Activity
Restate the records that follow. Every word must match.

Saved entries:
[Start of section]
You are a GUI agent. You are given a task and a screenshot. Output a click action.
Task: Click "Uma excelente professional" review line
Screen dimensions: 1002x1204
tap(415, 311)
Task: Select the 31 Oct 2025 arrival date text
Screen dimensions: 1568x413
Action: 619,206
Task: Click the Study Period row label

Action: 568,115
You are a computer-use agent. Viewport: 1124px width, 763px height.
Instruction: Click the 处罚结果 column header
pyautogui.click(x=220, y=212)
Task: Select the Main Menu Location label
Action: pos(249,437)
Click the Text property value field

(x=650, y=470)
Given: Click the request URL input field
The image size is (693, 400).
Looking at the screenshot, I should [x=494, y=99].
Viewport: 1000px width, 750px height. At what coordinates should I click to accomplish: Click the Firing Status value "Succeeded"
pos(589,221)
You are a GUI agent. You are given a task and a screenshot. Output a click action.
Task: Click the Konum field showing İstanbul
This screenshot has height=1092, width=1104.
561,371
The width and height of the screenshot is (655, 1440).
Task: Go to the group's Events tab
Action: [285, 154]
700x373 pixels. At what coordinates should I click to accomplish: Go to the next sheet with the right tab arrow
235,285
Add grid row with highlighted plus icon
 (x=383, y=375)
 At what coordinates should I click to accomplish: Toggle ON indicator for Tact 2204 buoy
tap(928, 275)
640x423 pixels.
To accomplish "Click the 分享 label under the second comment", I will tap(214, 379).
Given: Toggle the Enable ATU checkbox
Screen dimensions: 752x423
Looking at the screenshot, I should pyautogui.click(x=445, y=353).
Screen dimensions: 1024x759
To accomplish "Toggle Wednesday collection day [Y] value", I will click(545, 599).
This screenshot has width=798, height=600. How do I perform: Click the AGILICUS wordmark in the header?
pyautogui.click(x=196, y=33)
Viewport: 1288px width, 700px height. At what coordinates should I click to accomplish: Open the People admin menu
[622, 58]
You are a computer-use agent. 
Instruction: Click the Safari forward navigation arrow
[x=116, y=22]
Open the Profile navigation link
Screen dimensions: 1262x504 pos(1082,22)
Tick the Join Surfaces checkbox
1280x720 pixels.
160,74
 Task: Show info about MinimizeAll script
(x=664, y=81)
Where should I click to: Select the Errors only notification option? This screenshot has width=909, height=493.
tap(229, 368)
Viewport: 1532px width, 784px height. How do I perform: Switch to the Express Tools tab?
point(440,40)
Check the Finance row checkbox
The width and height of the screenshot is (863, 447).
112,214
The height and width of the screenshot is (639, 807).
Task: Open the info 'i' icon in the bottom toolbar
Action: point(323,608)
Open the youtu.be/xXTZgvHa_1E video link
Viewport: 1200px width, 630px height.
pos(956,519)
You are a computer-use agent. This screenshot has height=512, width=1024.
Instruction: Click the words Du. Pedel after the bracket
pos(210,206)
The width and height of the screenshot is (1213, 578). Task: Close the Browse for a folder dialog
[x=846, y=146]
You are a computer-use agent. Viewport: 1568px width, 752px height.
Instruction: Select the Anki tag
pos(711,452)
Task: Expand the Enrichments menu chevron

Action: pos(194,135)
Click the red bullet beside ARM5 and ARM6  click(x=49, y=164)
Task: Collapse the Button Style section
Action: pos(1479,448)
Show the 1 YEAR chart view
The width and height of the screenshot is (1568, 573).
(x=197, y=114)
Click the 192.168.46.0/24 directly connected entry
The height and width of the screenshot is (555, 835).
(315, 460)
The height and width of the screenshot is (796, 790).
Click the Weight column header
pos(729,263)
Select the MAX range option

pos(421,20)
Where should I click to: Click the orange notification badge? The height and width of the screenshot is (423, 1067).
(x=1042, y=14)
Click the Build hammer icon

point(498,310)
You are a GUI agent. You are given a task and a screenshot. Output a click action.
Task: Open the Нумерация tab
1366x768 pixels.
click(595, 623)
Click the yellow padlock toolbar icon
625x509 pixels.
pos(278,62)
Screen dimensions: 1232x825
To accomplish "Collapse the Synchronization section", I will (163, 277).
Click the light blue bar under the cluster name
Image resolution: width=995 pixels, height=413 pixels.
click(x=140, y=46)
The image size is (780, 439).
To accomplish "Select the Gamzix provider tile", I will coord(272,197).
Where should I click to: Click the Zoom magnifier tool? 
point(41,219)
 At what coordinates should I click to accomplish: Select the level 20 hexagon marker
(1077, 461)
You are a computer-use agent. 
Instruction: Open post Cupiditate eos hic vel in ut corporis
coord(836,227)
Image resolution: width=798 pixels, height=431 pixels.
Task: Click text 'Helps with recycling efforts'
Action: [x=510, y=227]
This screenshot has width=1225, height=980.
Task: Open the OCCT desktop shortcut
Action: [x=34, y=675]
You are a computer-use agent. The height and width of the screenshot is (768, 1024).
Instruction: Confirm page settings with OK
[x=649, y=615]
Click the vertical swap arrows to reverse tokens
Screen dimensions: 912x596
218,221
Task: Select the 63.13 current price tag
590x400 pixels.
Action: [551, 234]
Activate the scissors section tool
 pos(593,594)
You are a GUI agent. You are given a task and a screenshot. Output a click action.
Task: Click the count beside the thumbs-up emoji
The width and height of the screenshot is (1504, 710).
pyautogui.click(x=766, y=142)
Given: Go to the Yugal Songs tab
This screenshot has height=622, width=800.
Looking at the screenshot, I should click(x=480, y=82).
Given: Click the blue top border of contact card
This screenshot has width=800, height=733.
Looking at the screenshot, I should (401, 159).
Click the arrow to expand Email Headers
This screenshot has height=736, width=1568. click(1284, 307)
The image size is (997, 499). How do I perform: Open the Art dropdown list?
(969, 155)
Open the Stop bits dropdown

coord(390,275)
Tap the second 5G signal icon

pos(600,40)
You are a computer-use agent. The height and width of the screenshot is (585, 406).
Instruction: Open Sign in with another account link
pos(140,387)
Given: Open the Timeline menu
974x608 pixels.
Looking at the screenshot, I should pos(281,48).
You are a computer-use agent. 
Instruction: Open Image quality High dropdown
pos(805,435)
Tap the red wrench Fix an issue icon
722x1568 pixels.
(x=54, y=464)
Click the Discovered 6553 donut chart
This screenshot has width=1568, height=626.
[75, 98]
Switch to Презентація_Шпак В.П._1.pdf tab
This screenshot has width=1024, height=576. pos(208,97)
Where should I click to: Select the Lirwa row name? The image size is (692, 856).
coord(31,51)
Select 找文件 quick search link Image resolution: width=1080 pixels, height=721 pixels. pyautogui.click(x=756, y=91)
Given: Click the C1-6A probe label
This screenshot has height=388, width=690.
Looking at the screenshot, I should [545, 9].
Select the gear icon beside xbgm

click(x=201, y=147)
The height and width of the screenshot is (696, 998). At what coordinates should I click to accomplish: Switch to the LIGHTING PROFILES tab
[End of section]
Worked solution
You are a GUI agent. You are given a task and a screenshot. Output a click action.
Task: Click "Uma excelente professional" review line
Screen dimensions: 1002x1204
tap(415, 311)
Task: Select the 31 Oct 2025 arrival date text
Screen dimensions: 1568x413
Action: 619,206
Task: Click the Study Period row label

Action: 568,115
You are a computer-use agent. Viewport: 1124px width, 763px height.
Instruction: Click the 处罚结果 column header
pyautogui.click(x=220, y=212)
Task: Select the Main Menu Location label
Action: pos(249,437)
Click the Text property value field

(x=650, y=470)
Given: Click the request URL input field
The image size is (693, 400).
Looking at the screenshot, I should [x=494, y=99].
Viewport: 1000px width, 750px height. At what coordinates should I click to accomplish: Click the Firing Status value "Succeeded"
pos(589,221)
You are a GUI agent. You are given a task and a screenshot. Output a click action.
Task: Click the Konum field showing İstanbul
This screenshot has height=1092, width=1104.
561,371
The width and height of the screenshot is (655, 1440).
Task: Go to the group's Events tab
Action: [285, 154]
700x373 pixels. At what coordinates should I click to accomplish: Go to the next sheet with the right tab arrow
235,285
Add grid row with highlighted plus icon
 (x=383, y=375)
 At what coordinates should I click to accomplish: Toggle ON indicator for Tact 2204 buoy
tap(928, 275)
640x423 pixels.
To accomplish "Click the 分享 label under the second comment", I will tap(214, 379).
Given: Toggle the Enable ATU checkbox
Screen dimensions: 752x423
Looking at the screenshot, I should pyautogui.click(x=445, y=353).
Screen dimensions: 1024x759
To accomplish "Toggle Wednesday collection day [Y] value", I will click(545, 599).
This screenshot has width=798, height=600. How do I perform: Click the AGILICUS wordmark in the header?
pyautogui.click(x=196, y=33)
Viewport: 1288px width, 700px height. At what coordinates should I click to accomplish: Open the People admin menu
[622, 58]
You are a computer-use agent. 
Instruction: Click the Safari forward navigation arrow
[x=116, y=22]
Open the Profile navigation link
Screen dimensions: 1262x504 pos(1082,22)
Tick the Join Surfaces checkbox
1280x720 pixels.
160,74
 Task: Show info about MinimizeAll script
(x=664, y=81)
Where should I click to: Select the Errors only notification option? This screenshot has width=909, height=493.
tap(229, 368)
Viewport: 1532px width, 784px height. How do I perform: Switch to the Express Tools tab?
point(440,40)
Check the Finance row checkbox
The width and height of the screenshot is (863, 447).
112,214
The height and width of the screenshot is (639, 807).
Task: Open the info 'i' icon in the bottom toolbar
Action: point(323,608)
Open the youtu.be/xXTZgvHa_1E video link
Viewport: 1200px width, 630px height.
pos(956,519)
You are a computer-use agent. This screenshot has height=512, width=1024.
Instruction: Click the words Du. Pedel after the bracket
pos(210,206)
The width and height of the screenshot is (1213, 578). Task: Close the Browse for a folder dialog
[x=846, y=146]
You are a computer-use agent. Viewport: 1568px width, 752px height.
Instruction: Select the Anki tag
pos(711,452)
Task: Expand the Enrichments menu chevron

Action: pos(194,135)
Click the red bullet beside ARM5 and ARM6  click(x=49, y=164)
Task: Collapse the Button Style section
Action: pos(1479,448)
Show the 1 YEAR chart view
The width and height of the screenshot is (1568, 573).
(x=197, y=114)
Click the 192.168.46.0/24 directly connected entry
The height and width of the screenshot is (555, 835).
(315, 460)
The height and width of the screenshot is (796, 790).
Click the Weight column header
pos(729,263)
Select the MAX range option

pos(421,20)
Where should I click to: Click the orange notification badge? The height and width of the screenshot is (423, 1067).
(x=1042, y=14)
Click the Build hammer icon

point(498,310)
You are a GUI agent. You are given a task and a screenshot. Output a click action.
Task: Open the Нумерация tab
1366x768 pixels.
click(595, 623)
Click the yellow padlock toolbar icon
625x509 pixels.
pos(278,62)
Screen dimensions: 1232x825
To accomplish "Collapse the Synchronization section", I will (163, 277).
Click the light blue bar under the cluster name
Image resolution: width=995 pixels, height=413 pixels.
click(x=140, y=46)
The image size is (780, 439).
To accomplish "Select the Gamzix provider tile", I will coord(272,197).
Where should I click to: Click the Zoom magnifier tool? 
point(41,219)
 At what coordinates should I click to accomplish: Select the level 20 hexagon marker
(1077, 461)
You are a computer-use agent. 
Instruction: Open post Cupiditate eos hic vel in ut corporis
coord(836,227)
Image resolution: width=798 pixels, height=431 pixels.
Task: Click text 'Helps with recycling efforts'
Action: [x=510, y=227]
This screenshot has width=1225, height=980.
Task: Open the OCCT desktop shortcut
Action: [x=34, y=675]
You are a computer-use agent. The height and width of the screenshot is (768, 1024).
Instruction: Confirm page settings with OK
[x=649, y=615]
Click the vertical swap arrows to reverse tokens
Screen dimensions: 912x596
218,221
Task: Select the 63.13 current price tag
590x400 pixels.
Action: [551, 234]
Activate the scissors section tool
 pos(593,594)
You are a GUI agent. You are given a task and a screenshot. Output a click action.
Task: Click the count beside the thumbs-up emoji
The width and height of the screenshot is (1504, 710).
pyautogui.click(x=766, y=142)
Given: Go to the Yugal Songs tab
This screenshot has height=622, width=800.
Looking at the screenshot, I should click(x=480, y=82).
Given: Click the blue top border of contact card
This screenshot has width=800, height=733.
Looking at the screenshot, I should (401, 159).
Click the arrow to expand Email Headers
This screenshot has height=736, width=1568. click(1284, 307)
The image size is (997, 499). How do I perform: Open the Art dropdown list?
(969, 155)
Open the Stop bits dropdown

coord(390,275)
Tap the second 5G signal icon

pos(600,40)
You are a computer-use agent. The height and width of the screenshot is (585, 406).
Instruction: Open Sign in with another account link
pos(140,387)
Given: Open the Timeline menu
974x608 pixels.
Looking at the screenshot, I should pos(281,48).
You are a computer-use agent. 
Instruction: Open Image quality High dropdown
pos(805,435)
Tap the red wrench Fix an issue icon
722x1568 pixels.
(x=54, y=464)
Click the Discovered 6553 donut chart
This screenshot has width=1568, height=626.
[75, 98]
Switch to Презентація_Шпак В.П._1.pdf tab
This screenshot has width=1024, height=576. pos(208,97)
Where should I click to: Select the Lirwa row name? The image size is (692, 856).
coord(31,51)
Select 找文件 quick search link Image resolution: width=1080 pixels, height=721 pixels. pyautogui.click(x=756, y=91)
Given: Click the C1-6A probe label
This screenshot has height=388, width=690.
Looking at the screenshot, I should [545, 9].
Select the gear icon beside xbgm

click(x=201, y=147)
The height and width of the screenshot is (696, 998). At what coordinates should I click to accomplish: Switch to the LIGHTING PROFILES tab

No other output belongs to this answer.